-------- SUPPLIED DATA --------

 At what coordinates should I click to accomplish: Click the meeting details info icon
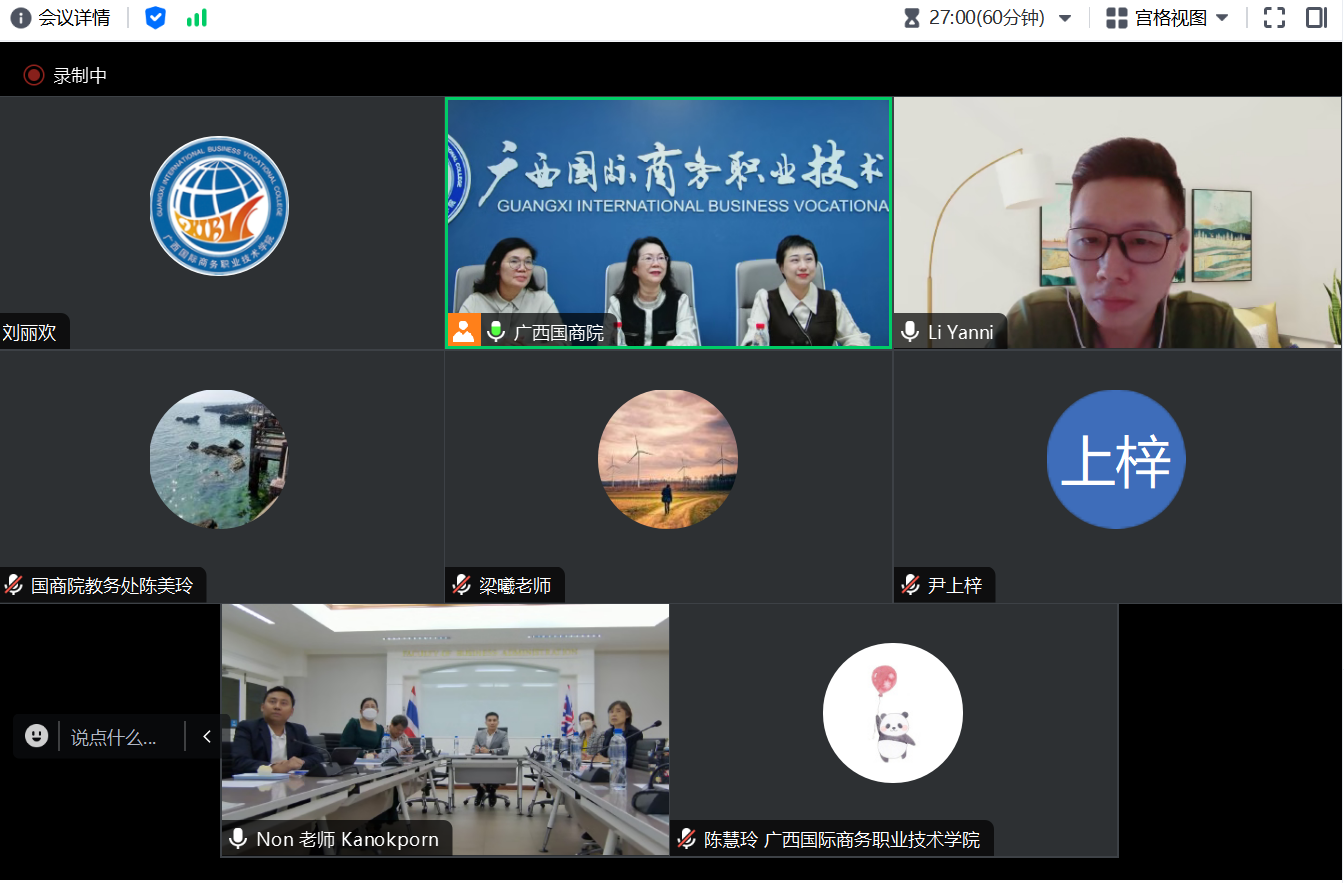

--------
-------- SUPPLIED DATA --------

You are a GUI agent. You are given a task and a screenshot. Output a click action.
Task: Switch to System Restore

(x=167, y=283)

--------
-------- SUPPLIED DATA --------

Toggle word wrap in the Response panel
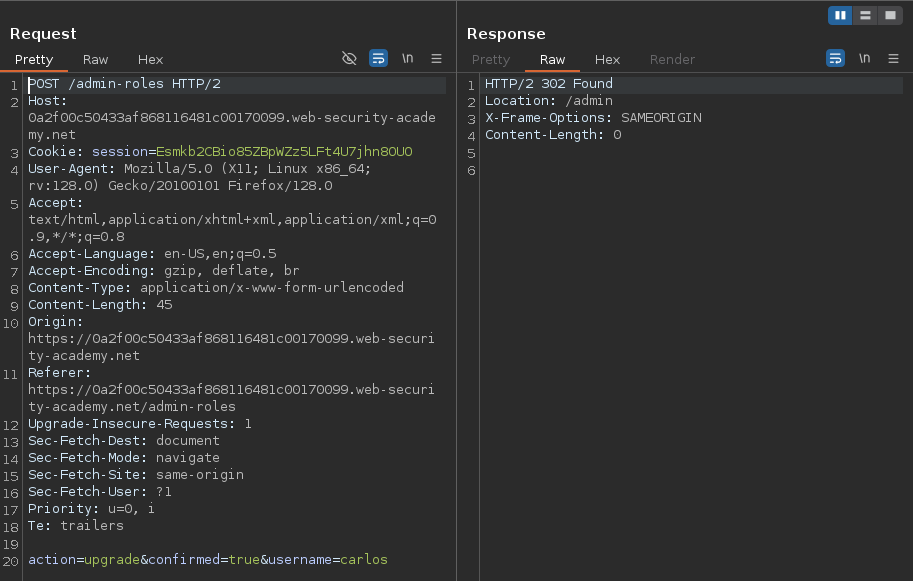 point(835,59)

--------

* _WORK TO BE COMPLETED_:
For the listing above, state the number of lines that contain the word "click" and nothing more.

* _ANSWER BOX_:
2